== Document passage
User-Agent: Mozilla/5.0 (X11; Linux x86_64; rv:102.0) Gecko/20100101
 Thunderbird/102.11.0
Cancel-Lock: sha1:UOgAcFoT3FMrGWCiGZazzvQP0Po=
Content-Language: en-GB
In-Reply-To: <20241015131241.00006023@yahoo.com>
Bytes: 12740

On 15/10/2024 12:12, Michael S wrote:
> On Tue, 15 Oct 2024 10:53:30 +0200
> David Brown <david.brown@hesbynett.no> wrote:
> 
>> On 14/10/2024 18:08, Michael S wrote:
>>> On Mon, 14 Oct 2024 17:19:40 +0200
>>> David Brown <david.brown@hesbynett.no> wrote:
>>>    
>>>> On 14/10/2024 16:40, Terje Mathisen wrote:

(I'm snipping for space - hopefully not too much.)

>>>>   
>>>>> REP MOVSB on x86 does the canonical memcpy() operation, originally
>>>>> by moving single bytes, and this was so slow that we also had REP
>>>>> MOVSW (moving 16-bit entities) and then REP MOVSD on the 386 and
>>>>> REP MOVSQ on 64-bit cpus.
>>>>>
>>>>> With a suitable chunk of logic, the basic MOVSB operation could in
>>>>> fact handle any kinds of alignments and sizes, while doing the
>>>>> actual transfer at maximum bus speeds, i.e. at least one cache
>>>>> line/cycle for things already in $L1.
>>>>>       
>>>>
>>>> I agree on all of that.
>>>>
>>>> I am quite happy with the argument that suitable hardware can do
>>>> these basic operations faster than a software loop or the x86 "rep"
>>>> instructions.
====
• _Instructions_
• A. Answer these questions about the newsgroup excerpt on x86 memory copying:
(i) Which Thunderbird version does the header give?
(ii) According to the quoted message, which instruction came with the 386?
(iii) For data already in $L1, what transfer rate does the quoted message say the basic MOVSB operation could reach?
• B. Continue the newsgroup discussion of REP MOVSB and memcpy from the point at which the text stops.
The listing is not required for what follows.
== Given material
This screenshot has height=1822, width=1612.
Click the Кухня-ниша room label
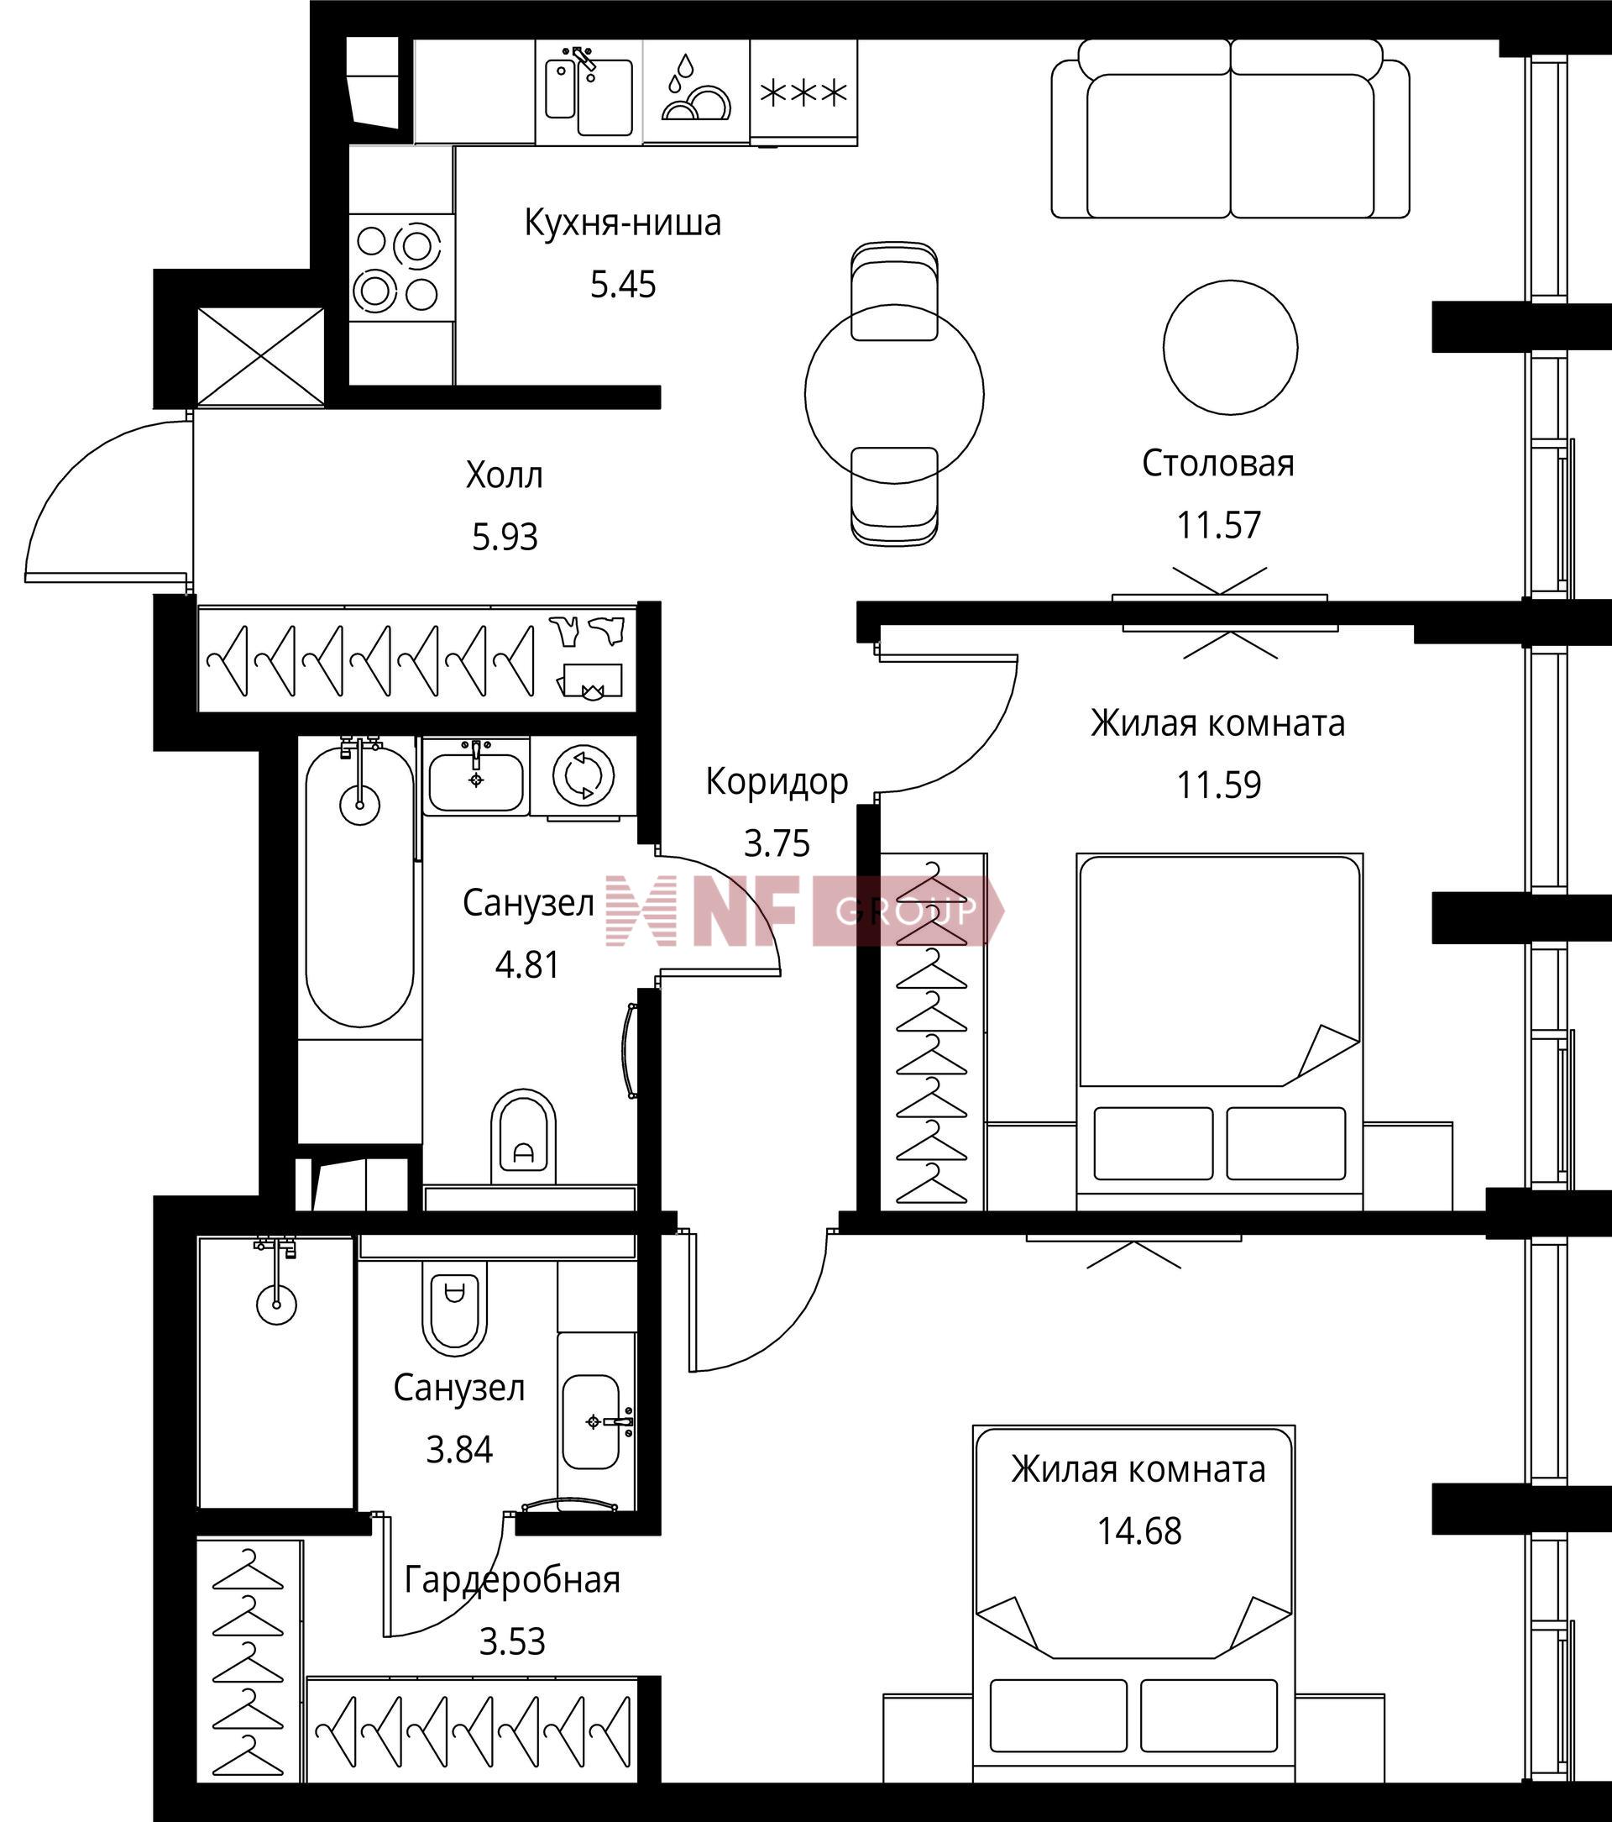click(622, 223)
====
• _Exercise results_
• A.
(i) Thunderbird/102.11.0
(ii) REP MOVSD
(iii) At least one cache line per cycle

• B.
>>>
>>> No, that's not true. And according to my understanding, that's not
>>> what Terje wrote.
>>> REP MOVSB _is_ almost ideal instruction for memcpy (modulo minor
>>> details - fixed registers for src, dest, len and Direction flag in
>>> PSW instead of being part of the opcode).
>>
>> My understanding of what Terje wrote is that REP MOVSB /could/ be an
>> efficient solution if it were backed by a hardware block to run well
>> (i.e., transferring as many bytes per cycle as memory bus bandwidth
>> allows).  But REP MOVSB is /not/ efficient - and rather than making
>> it work faster, Intel introduced variants with wider fixed sizes.
>>
> 
> Above count of ~2000 byte REP MOVSB on few latest generations of Intel
> and AMD is very efficient.

OK.  That is news to me, and different from what I had thought.

> One can construct a case where software implementation is a little
> faster in one or another selected benchmark, but typically at cost
> of being slower in other situations.
> For smaller counts a story is different.
> 
>> Could REP MOVSB realistically be improved to be as efficient as the
>> instructions in ARMv9, RISC-V, and Mitch'es "MM" instruction?  I
>> don't know.  Intel and AMD have had many decades to do so, so I
>> assume it's not an easy improvement.
>>
> 
> You somehow assume that REP MOVSB would have to be improved. 

That is certainly what I have been assuming.  I haven't investigated it 
myself in any way, I've merely inferred it from other posts.  So unless 
someone else provides more information, I'll take your word for it that 
at least for modern x86 devices and large copies, it's already about as 
efficient as it could be.

> That
> remains to be seen.
> It's quite likely that when (or 'if', in case of My 66000) those
> alternatives you mention hit silicon we will find out that REP MOVSB is
> already better as it is, at least for memcpy(). For memmove(), esp.
> for short memmove(),  REP MOVSB is easier to beat, because it was not
> designed with memmove() in mind.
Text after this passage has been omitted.